Dangerous Liaisons (Stephen Frears, 1988)
Dangerous Liaisons (Stephen Frears, 1988)
Immortal Beloved (Bernard Rose, 1994)
Immortal Beloved (Bernard Rose, 1994)
Bright Star (Jane Campion, 2009)

Letter after letter we arrive at the present day. If paper and postal services have evolved, not the same can be said of love letters – less cheesy and, in the case of those sent to soldiers at the front, quite spicy. But the real, big twist in the history of love letters comes with two historical figures soaring above Napoleon and Pauline Bonaparte: Tom Hanks and Meg Ryan in You've Got Mail – the first film in which the two protagonists fall in love via chatroom and email. It's 1998 and we are on the verge of a new era.
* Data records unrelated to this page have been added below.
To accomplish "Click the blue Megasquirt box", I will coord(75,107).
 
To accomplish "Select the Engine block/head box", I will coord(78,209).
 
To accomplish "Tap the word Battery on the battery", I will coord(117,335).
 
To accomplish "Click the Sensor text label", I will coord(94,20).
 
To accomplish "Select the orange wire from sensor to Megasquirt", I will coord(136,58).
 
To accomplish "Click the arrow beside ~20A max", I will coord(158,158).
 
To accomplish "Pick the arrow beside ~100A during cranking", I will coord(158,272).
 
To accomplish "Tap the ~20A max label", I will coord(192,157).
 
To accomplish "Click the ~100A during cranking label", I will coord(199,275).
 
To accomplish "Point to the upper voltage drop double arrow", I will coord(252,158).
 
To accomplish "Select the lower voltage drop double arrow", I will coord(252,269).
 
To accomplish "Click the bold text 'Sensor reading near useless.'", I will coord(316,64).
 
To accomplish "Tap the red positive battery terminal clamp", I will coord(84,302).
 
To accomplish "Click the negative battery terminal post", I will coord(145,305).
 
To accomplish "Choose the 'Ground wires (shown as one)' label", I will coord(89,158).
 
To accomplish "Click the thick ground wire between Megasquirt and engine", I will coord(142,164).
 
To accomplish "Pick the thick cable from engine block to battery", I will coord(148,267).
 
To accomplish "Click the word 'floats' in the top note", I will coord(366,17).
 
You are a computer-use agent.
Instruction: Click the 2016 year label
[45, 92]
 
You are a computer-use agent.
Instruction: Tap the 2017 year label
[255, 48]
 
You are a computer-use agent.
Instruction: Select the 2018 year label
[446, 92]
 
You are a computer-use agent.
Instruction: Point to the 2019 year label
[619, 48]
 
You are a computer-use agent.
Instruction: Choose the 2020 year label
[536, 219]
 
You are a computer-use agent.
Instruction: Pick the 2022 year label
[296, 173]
SMS and emojis literally change the way we perceive communication: from Kelly Rowland who writes disconsolate messages to Nelly in the video of Dilemma in 2002, to the parents of all Italian teenagers who discover the enormous costs of the phone bill after the offspring has spent a night exchanging love SMS (for the youngest:  there were times when Whatsapp and Tinder did not exist). Between chatrooms on Netlog, trills of MSN and girls with dubious identities met on Badoo, the real turning point came on September 12, 2012, the day the first version of Tinder dropped. It was like the discovery of fire: a sort of Pokedex for singles (and, in lucky cases, couples) that allowed everyone to flirt and exchange messages from their own home.

This is also the era of sexting, the one in which the inherent scandalousness and secrecy of the message of love is enriched with images, sounds with vocal notes and in which the long-distance relationship is filled by FaceTime and not by pages and pages of missives impregnated with perfume. Technology plays a fundamental role: the more it progresses, the more lovers around the world tear up the obstacles that separate them, first hear their own voice, then see each other – sometimes they even sleep live.

Recently, then, messages have moved: from the screen of smartphones to that of smart watches up to wearable technology such as the bracelets of B-R1NG Company, built in a patented material called XL EXTRALIGHT that through an internal microchip and a dedicated app allow you to create, customize and share 3D videos, images and NFT content to anyone who wears them on all existing social media. What Gen Z has in store for the future is not known: will there be a day when couples will transform their photos into NFT just as they hung padlocks on the Milvian Bridge in Rome? With new digital technologies, anything is possible.